Many friends and family members pointed toward the death of Trias’ father as a major moment in his life that sent him away from Porter and toward the bottle.
Multiple people told police Trias began drinking heavily around the time of his father’s death and during the divorce proceedings in 2010. During that year, he traveled often to Puerto Rico — where his family is originally from — to take care of his father’s estate.
Tracey Kocik, a close friend of Trias, told police the couple never had any drastic relationship problems. Porter was dedicated to her job and often worked long hours, time she couldn’t spend with Trias, and that weighed on him, according to Kocik.
“(Kocik) stated that she never knew of any single reason for JP leaving, but rather a build up of things being incompatible with her working all the time and his father dying,” the report stated.
However, it looked like things had turned for the better in late 2012. Sarah Porter told police that Trias and Porter spent Christmas with their family and everything seemed fine. Friends told police they thought the issues had passed and that Trias had seemed happier in recent months.
But something changed in Trias in the days before the murder.
His mother, Jennie Trias, told police she spoke with him on the phone every day from Jan. 6 until Jan. 10 and he seemed emotional. The last time she spoke with him before his arrest was around 9 p.m. on Jan. 10, when he told her he had been going to detox for alcohol treatment and, through tears, told her “I turned into my father, help me.”

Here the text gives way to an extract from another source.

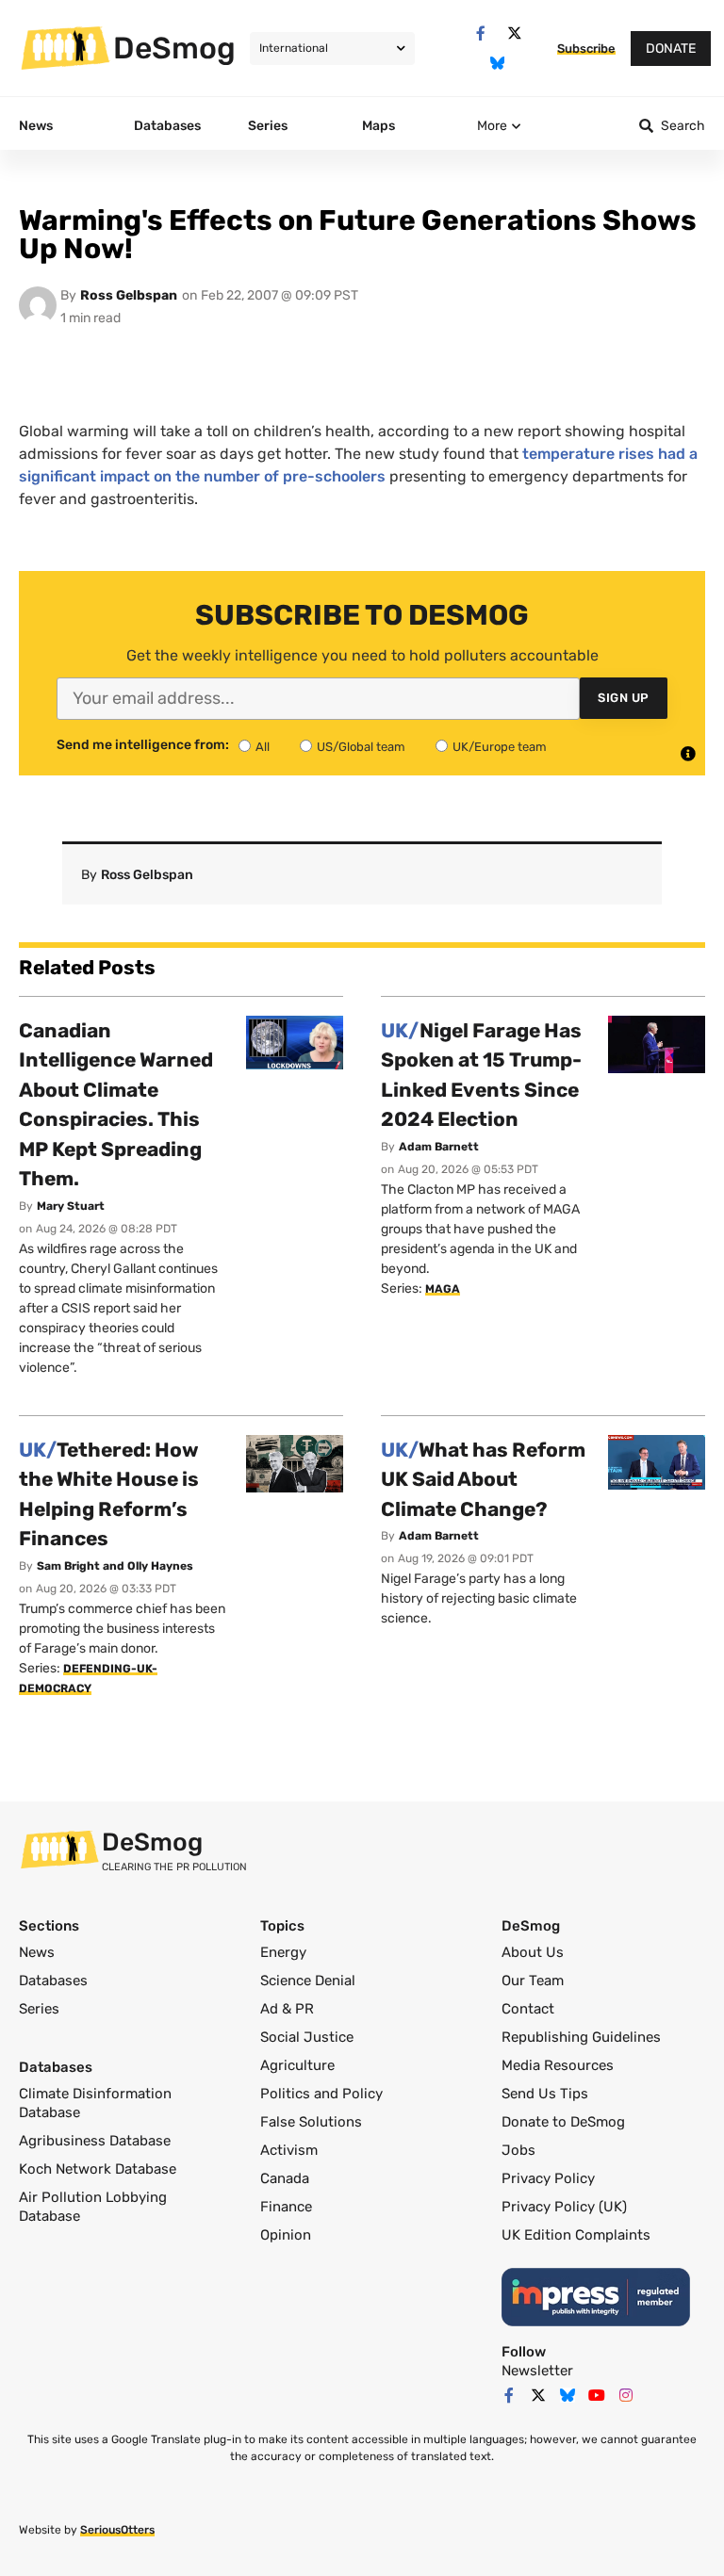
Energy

By the next day, Porter’s body was bloodied and bruised in the couple’s home. Police found blood on bottles of Johnnie Walker Red and Goldschlager when they performed a search warrant.
A brutal death
The autopsy performed by Washtenaw County Deputy Medical Examiner Dr. Bader Cassin showed 69 wounds on Porter’s body.
Trias left a 10-inch knife in her stomach. A second knife had broken off in her skull. There were bite marks on her and a bruise on her right eye.

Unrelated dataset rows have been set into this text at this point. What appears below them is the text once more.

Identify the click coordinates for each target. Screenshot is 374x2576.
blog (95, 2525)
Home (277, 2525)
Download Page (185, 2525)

Trias’ face was left injured with marks consistent with fingernail scratches. Her sister, Martha Porter, doesn’t think she went down with out a fight.
Martha Porter's "sister was always a fighter and would fight to her death,” the police report stated. “Katherine Porter had long fingernails and would leave scratches if she were to fight.”
At 2:30 p.m. on Jan. 11, Trias called his brother Tom and was “unnaturally calm,” according to the report. A few hours later, the two spoke again and Trias was upset. He told his brother he blacked out the night before, had wounds on his body and didn’t know if he hurt anyone.
Trias knew he did something — he had researched local defense attorneys online and phoned the Simon and Gehrein law firm before his arrest. Joe Simon would eventually represent him during his case.
During a search of his computer, police found a to-do list, where the last line was “Kill Kathie Kill Kathie Kill Kathie!” Other items on the to-do list were as simple as grading, prepping for classes, solving mathematical problems and distributing T-shirts.
Trias had last modified the list on Jan. 5, at least five days before Porter’s death.
When he was arrested, Trias declined to speak to police because he wanted to have a lawyer present. He was never interviewed and, when he spoke in court, never gave a clue as to what possible motivation he had for killing his wife. More answers may yet come: Trias is being sued by Porter’s family in a wrongful death lawsuit.
Still, those close to the couple find it hard to believe that Trias was himself when he made the decision to kill Porter.
“Something in JP broke for him to have done this,” Kocik said.